New Data Shows that Visa Denials Increased More Than 300% After State Department’s Unlawful ‘Public Charge’ Policy
City of Baltimore and Democracy Forward File Opposition to the Trump Administration’s Motion to Dismiss the Case
Baltimore, MD— Today, the City of Baltimore and its co-counsel Democracy Forward filed a brief opposing the Trump administration’s attempt to dismiss their lawsuitchallenging the State Department’s change to immigration policy. In January 2018, the Trump administration sought to limit immigration to the United States by expanding the definition of who may be considered a likely “public charge” when denying visa applications. According to recently-released State Department data, immigrant visa denials skyrocketed four times higher after the change was implemented.

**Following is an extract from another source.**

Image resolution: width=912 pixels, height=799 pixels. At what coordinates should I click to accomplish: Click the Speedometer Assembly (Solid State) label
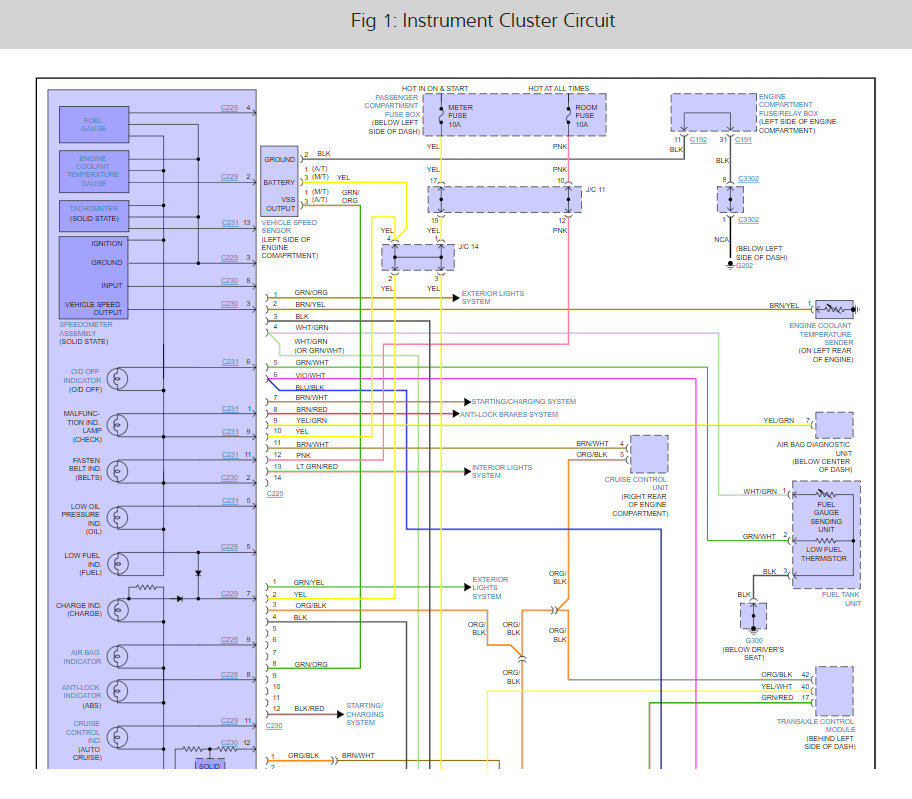(x=85, y=331)
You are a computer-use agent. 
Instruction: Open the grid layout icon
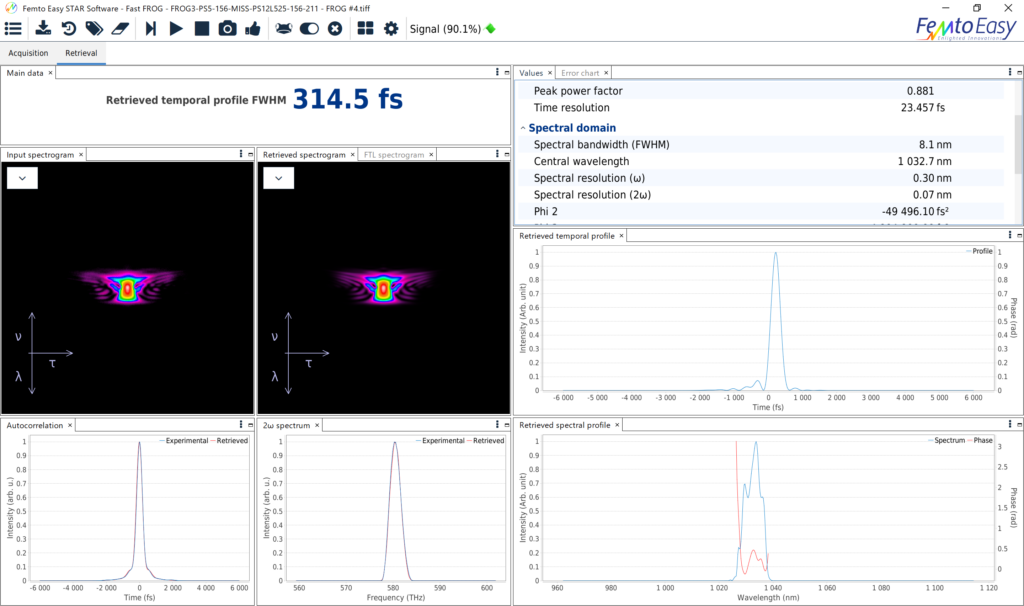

The lawsuit filed by Baltimore and Democracy Forward alleges that the immigration policy change was motivated by the administration’s well-known hostility toward immigrants, especially immigrants of color. The policy violates the federal laws governing administrative agencies, including the Constitution’s guarantee of Equal Protection. President Trump’s animus toward immigrants was on display again last week when he used an interview with Breitbart News to again promote his biased view that immigrants are a drain on public resources: “I don’t want to have anyone coming in that’s on welfare” and “we’re not allowing it.”
“Baltimore welcomes immigrants as integral members of our growing, vibrant city, whose best days lie ahead. The anti-immigrant FAM change not only harms Baltimore but it violates fundamental principles of justice embodied in federal law as we claim in our suit,” stated Solicitor Andre M. Davis.
“The State Department’s change was cut from the same cloth as the President’s hateful stereotypes about immigrants,”said Democracy Forward Counsel John Lewis. “This attempt to discriminate against and harm immigrant families is illegal and must be stopped.”
In January 2018, the State Department amended the Foreign Affairs Manual to expand the definition of “public charge,” allowing consular officers to consider whether visa applicants, their family members—including U.S. citizen family members—or their sponsors have received a wide range of non-cash benefits, including vaccinations, Head Start, and free school lunches. The State Department illegally executed this change behind closed doors and provided no explanation for why it deviated from the longstanding definition of public charge—one which had, for decades, explicitly prohibited consular officers from considering the use of such programs.
Since the enactment of the State Department’s expanded public charge definition, FY2018 visa statistics show that the Department initially rejected 13,450 immigrant visas. This represents a 316 percent increase from 2017, when only 3,237 immigrant visas were initially denied on public charge grounds.
The opposition to the government’s motion to dismiss was filed today in the U.S. District Court for the District of Maryland.